SO5041 Assignment 3

1 Comparing means

Download this small Stata dataset from

Use Stata to compare the mean income of men with that of women. Interpret the results in terms of the null hypothesis that mean income is the same in the two groups.

2 Using Stata for Regression

Using the same downloaded data set, do the following separately for men and women:

  • Create scatterplots of income (Y-axis) by hours (X-axis) Do you see association in these scatterplots?
  • Get the correlation coefficient, and say what it means
  • Run the regression analysis and write out the full Y =a+b×X equation
  • Draw the line over the scatterplot, and interpret what it means Having done this for both men and women, compare your results:
  • What are the predicted earnings for men and women who work 40 hours?
  • ...who work 20 hours?
  • For which sex does the regression work better? Why might this be so?

3 Work and TV

A sample of adults has been asked to record how much time they spend watching television in a given week. They have also been asked to record their work hours. Researchers feel that time spent working will affect time spent watching television.

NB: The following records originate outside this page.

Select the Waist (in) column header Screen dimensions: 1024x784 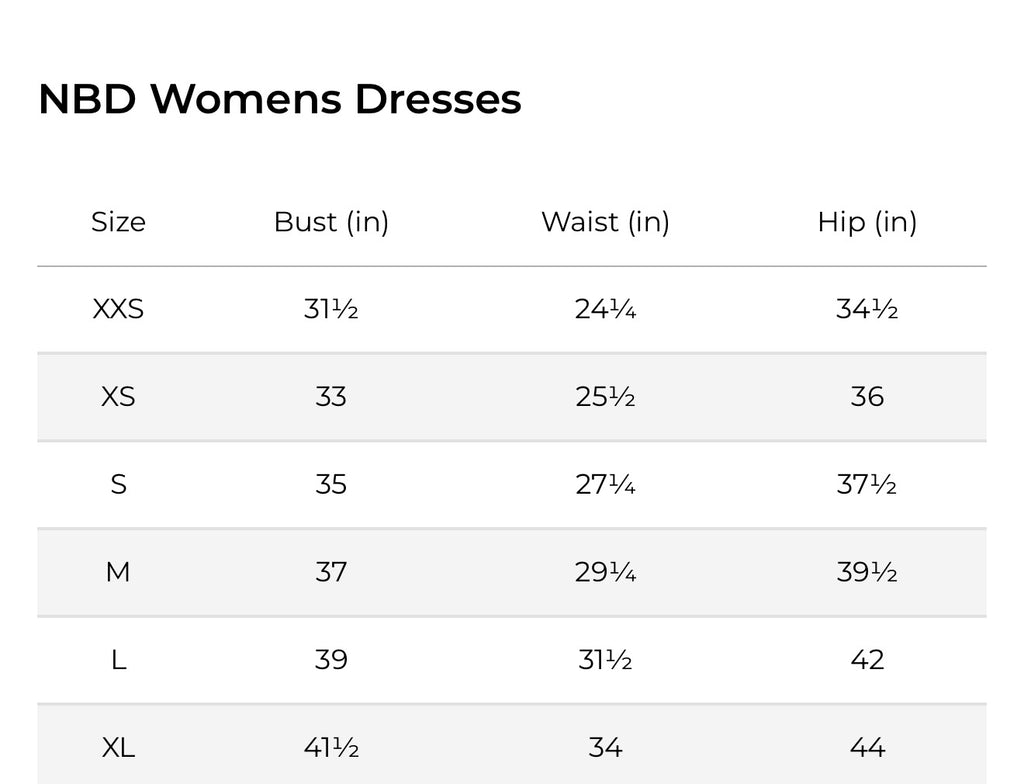click(605, 222)
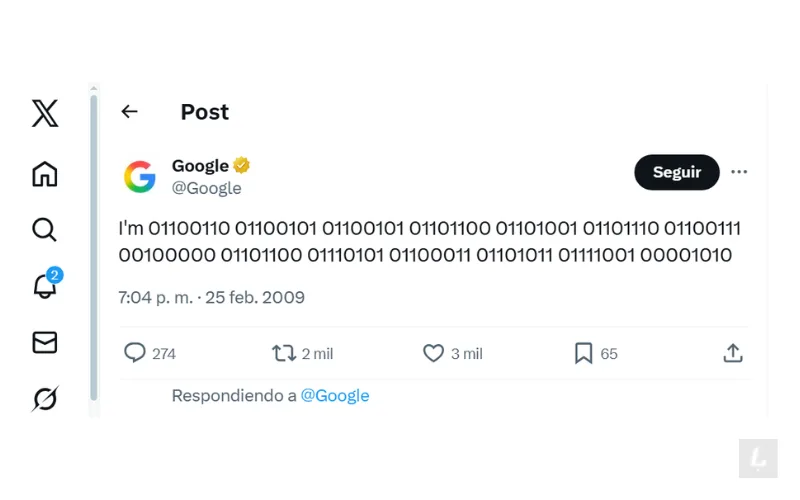Open the three-dot more options menu
Image resolution: width=800 pixels, height=500 pixels.
point(739,172)
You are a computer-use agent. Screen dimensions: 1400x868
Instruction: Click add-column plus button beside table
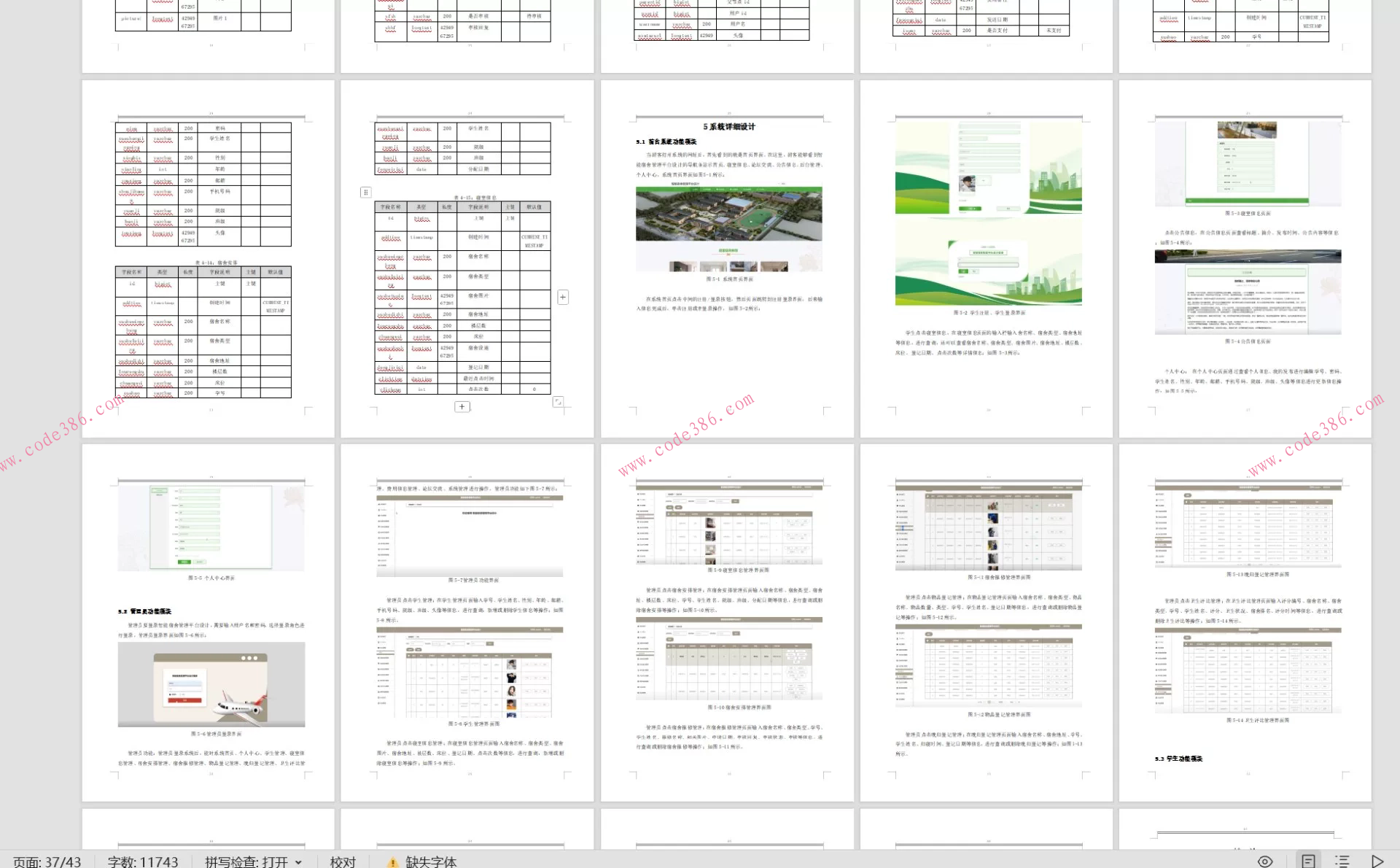563,297
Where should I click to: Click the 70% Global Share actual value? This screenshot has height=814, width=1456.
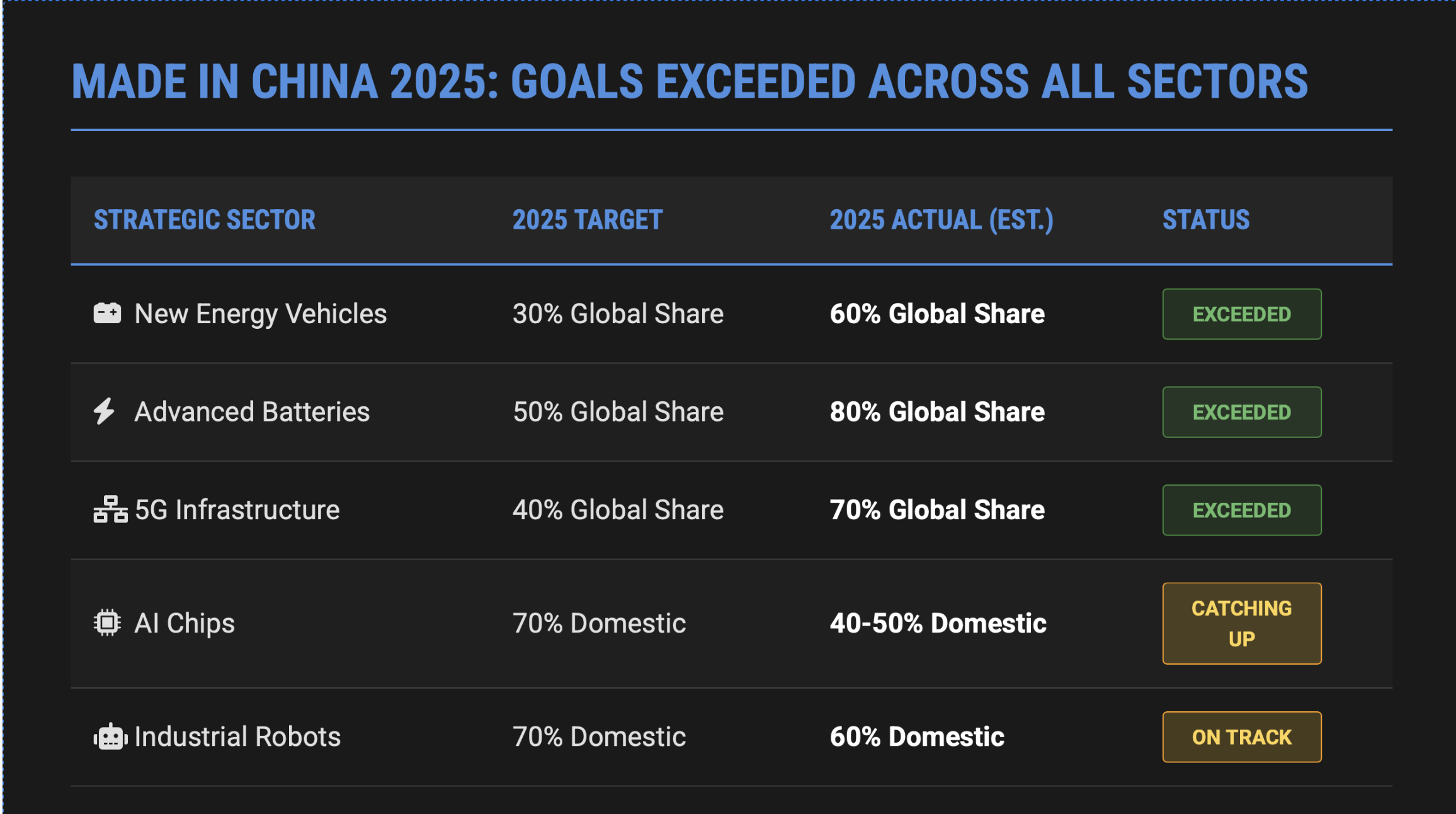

  • Do you think this is a plausible idea? If so, how would the connection work and what direction do you think it would take?

To test this hypothesis, they conduct a regression analysis, with TV time in minutes per day as the dependent variable and Work time (in hours per week) as the explanatory variable. That is, TV =a+b×Work. They get the following results:

  • Constant: 37
  • Coefficient for hours work: -0.5
  • Draw this line on a graph, with TV time on the Y-axis, and Work time on the X-axis If someone works exactly 40 hours, what is his/her predicted time watching television?
  • If someone works 15 hours, how much television do they watch?
  • If someone works 168 hours, how much television do they watch? Is this a useful question to ask, and why?

4 Multiple regression

In the same project as the previous question, researchers had also asked whether the respondents had active outside interests (sport, membership of associations, etc.). They created a single summary variable, 0 to mean no outside interests, 1 for those who had such interests, and added that to the regression analysis. These were the new results

  • Constant: 35
  • Coefficient for hours work: -0.35
  • Coefficient for outside interest: -2.47
  1. Draw the two regression lines
  2. Interpret the regression coefficients in words
  3. Discuss the overall interpretation of this regression analysis, in comparison with the analysis without theoutside-interests variable

5 Multiple regression in Stata

Go back to the data used in the first question, and fit a regression for men and women together, with both hours and gender as independent variables. Interpret your findings, and compare them with what you found in the first question.

Note: the gender variable should have the values 0 and 1.